The main innovation of Ethereum was the introduction of smart contracts. Its use of the complete Turing Soliding as a language that is effectively compiled in the blockchain itself allows to build distributed applications. And because of its dominance as a platform, there are many more programmers and Solidity resources out there than a handful of years ago.
While Solidity allows you to create complex distributed applications, running them is moderately expensive compared to other platforms.
From the point of view of settlements, while there are many equivalent foreign exchange offices, Solidity's contracts and intelligent applications really only include Ethereum (or tokens created with the Ethereum protocol within that implementation). The settlement is quite limited to the cryptocurrency without a lot of bolts.
Currently, Ethereum uses the labor-intensive, computationally expensive testing mechanism, and probably now obsolete to ensure integrity.
Like Bitcoin, Ethereum is not architected for regulatory compliance, but is not as stubborn as Bitcoin. As a platform, it may inhibit some applications in regulated domains without extra attention and extra work.
From a cleantech perspective, Ethereum is the dominant platform for network-related tokens and other use cases.
Project | White paper
3. Ethereum Casper
Ethereum is going to endure a hard fork, which is not a tool to eat hard food, but a non-reversible alteration to its code and its approaches. It's called Casper – yes, after the phantom buddy – and moves from the Ethereum test protocol to the most effective game-proofing approach.
This should increase its speed substantially, while at the same time reducing the underlying transaction costs. It remains to be seen if this alters the average transaction price from $ 0.50 to $ 1.50.
This should make the Ethereum platform and technology a probably more dominant player than it already is. However, competition is rising and the settlement is still relatively rigid.
Project | White paper
Hyperledger is a beast other than Ethereum or Bitcoin. It is a B2B collaboration technology without cryptocurrency. It aims to automate aspects of the legal contracts negotiated with the man, not to be a contract vehicle alone.
All payment mechanisms are outsourced and there is no way to automatically activate payment within and from Hyperledger. It is a non-currency platform that only a cryptocurrency seems to have been built on it, VIVA.
Use cases include sharing of common metadata between organizations, metadata and security, with a focus on financial services, government, supply chain and health.
Its efficiency derives from the centralization of block creation in a single cloud computing resource rather than competing for the resource.

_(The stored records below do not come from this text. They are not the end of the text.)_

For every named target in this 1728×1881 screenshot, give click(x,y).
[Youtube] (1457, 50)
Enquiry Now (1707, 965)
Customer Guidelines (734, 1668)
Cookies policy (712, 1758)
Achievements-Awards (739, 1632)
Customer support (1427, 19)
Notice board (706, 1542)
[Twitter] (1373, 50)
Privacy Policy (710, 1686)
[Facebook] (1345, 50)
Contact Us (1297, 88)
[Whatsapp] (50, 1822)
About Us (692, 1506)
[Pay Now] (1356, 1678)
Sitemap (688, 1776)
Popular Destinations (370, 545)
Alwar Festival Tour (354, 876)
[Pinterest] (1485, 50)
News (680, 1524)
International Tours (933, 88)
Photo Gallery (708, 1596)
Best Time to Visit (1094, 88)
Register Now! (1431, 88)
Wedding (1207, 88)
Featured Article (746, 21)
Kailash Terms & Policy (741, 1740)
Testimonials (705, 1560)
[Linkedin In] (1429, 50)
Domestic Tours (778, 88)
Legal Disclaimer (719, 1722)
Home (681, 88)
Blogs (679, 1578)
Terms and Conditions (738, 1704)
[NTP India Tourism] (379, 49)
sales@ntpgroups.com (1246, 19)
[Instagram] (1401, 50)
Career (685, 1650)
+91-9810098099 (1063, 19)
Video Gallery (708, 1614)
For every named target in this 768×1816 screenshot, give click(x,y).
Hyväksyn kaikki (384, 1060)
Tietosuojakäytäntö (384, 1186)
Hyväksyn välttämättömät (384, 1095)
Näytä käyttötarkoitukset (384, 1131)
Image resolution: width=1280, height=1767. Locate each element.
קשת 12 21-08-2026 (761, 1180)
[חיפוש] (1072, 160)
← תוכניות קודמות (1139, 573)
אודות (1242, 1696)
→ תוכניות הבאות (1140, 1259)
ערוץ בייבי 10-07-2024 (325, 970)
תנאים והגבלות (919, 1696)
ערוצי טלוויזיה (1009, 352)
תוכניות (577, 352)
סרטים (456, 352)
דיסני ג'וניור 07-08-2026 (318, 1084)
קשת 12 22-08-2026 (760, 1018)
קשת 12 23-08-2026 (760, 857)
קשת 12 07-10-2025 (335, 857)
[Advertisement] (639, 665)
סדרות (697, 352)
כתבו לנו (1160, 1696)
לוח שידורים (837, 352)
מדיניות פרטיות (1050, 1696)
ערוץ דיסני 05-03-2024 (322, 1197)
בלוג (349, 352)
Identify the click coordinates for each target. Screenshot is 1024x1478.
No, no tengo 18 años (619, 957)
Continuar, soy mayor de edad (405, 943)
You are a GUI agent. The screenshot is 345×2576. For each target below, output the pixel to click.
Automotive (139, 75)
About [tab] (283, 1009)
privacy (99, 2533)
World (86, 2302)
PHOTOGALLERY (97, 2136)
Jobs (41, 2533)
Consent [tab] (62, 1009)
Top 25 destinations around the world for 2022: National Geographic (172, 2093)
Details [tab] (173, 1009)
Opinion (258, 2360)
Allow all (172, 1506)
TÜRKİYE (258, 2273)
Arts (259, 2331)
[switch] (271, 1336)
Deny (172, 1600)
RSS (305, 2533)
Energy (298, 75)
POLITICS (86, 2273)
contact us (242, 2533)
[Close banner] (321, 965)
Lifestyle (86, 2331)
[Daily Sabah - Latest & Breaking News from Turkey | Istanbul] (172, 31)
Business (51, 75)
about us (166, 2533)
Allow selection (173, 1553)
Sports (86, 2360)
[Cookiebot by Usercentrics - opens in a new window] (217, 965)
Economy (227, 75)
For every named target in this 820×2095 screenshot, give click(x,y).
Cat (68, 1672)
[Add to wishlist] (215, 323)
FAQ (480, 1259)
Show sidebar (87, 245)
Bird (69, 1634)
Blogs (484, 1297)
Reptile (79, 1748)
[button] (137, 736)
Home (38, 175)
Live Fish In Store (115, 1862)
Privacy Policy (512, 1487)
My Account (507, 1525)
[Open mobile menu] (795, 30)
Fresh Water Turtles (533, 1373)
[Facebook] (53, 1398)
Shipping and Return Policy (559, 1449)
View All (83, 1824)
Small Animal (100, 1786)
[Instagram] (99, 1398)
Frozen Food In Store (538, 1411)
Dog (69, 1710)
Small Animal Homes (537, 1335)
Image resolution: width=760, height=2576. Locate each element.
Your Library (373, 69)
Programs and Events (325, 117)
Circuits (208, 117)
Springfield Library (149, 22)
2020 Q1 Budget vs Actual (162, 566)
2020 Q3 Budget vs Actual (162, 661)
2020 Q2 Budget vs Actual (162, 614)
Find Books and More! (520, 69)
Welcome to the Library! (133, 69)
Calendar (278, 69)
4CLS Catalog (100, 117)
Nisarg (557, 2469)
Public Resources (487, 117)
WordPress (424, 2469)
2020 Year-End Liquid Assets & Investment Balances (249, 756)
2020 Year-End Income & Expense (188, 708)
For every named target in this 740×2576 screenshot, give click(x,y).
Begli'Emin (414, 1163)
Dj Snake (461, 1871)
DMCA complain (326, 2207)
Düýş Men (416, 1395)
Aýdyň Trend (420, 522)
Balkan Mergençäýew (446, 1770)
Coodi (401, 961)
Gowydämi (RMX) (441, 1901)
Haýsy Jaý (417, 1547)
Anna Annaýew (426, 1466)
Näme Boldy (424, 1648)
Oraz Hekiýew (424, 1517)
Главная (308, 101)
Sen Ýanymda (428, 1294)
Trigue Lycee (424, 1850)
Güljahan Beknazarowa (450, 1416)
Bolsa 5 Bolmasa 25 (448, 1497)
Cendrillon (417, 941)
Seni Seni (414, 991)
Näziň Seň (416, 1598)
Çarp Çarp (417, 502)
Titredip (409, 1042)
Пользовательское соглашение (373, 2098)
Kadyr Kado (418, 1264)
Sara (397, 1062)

Blocks are validated by other participating organizations. This means that computationally intensive portions are executed only once and can be resized appropriately for performance.
From a cleantech perspective, most of the examples seem to be implemented by IBM, so they will be covered in the next section.
Not surprisingly, given the corporate heavyweights involved in creating Hyperledger, the white paper is available in volumes.
Project | White paper
Part 2 of this article will include the assessments of IBM Blockchain (Hyperledger), IOTA, NEO, RIPL, EOS and Stellar.